*** Excerpted data ***

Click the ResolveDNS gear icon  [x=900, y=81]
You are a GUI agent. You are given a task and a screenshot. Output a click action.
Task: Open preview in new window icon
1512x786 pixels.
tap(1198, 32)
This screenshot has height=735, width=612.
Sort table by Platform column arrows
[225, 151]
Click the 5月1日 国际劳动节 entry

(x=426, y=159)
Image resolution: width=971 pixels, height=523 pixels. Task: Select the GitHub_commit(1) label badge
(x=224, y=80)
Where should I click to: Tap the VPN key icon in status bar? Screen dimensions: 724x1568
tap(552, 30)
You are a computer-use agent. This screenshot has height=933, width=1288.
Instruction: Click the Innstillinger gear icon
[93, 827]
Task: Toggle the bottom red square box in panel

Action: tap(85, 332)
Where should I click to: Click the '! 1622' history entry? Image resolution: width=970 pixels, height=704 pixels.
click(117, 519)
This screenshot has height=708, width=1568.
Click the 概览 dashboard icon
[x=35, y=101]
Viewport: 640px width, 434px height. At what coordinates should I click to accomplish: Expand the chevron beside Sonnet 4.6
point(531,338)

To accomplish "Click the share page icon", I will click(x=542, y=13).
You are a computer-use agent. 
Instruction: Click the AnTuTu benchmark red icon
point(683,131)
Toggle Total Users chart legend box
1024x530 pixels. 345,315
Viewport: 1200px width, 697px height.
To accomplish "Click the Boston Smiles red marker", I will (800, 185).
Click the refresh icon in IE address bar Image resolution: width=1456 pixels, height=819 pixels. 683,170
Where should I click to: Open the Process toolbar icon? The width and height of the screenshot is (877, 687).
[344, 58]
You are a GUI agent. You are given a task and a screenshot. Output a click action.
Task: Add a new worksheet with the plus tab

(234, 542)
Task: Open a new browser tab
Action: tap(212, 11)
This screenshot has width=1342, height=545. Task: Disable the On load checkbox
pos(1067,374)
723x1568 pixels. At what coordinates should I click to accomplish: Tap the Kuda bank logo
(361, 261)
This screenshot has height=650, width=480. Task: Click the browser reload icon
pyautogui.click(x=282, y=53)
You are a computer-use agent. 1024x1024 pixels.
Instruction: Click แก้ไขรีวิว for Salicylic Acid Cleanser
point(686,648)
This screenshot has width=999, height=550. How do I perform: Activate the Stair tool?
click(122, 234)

*** End of Excerpted data ***

■ Exercise details ■
Across all the records above, find each line with "will" in it and copy it.

■ Response to the exercise ■
To accomplish "Click the share page icon", I will click(x=542, y=13).
To accomplish "Click the Boston Smiles red marker", I will (800, 185).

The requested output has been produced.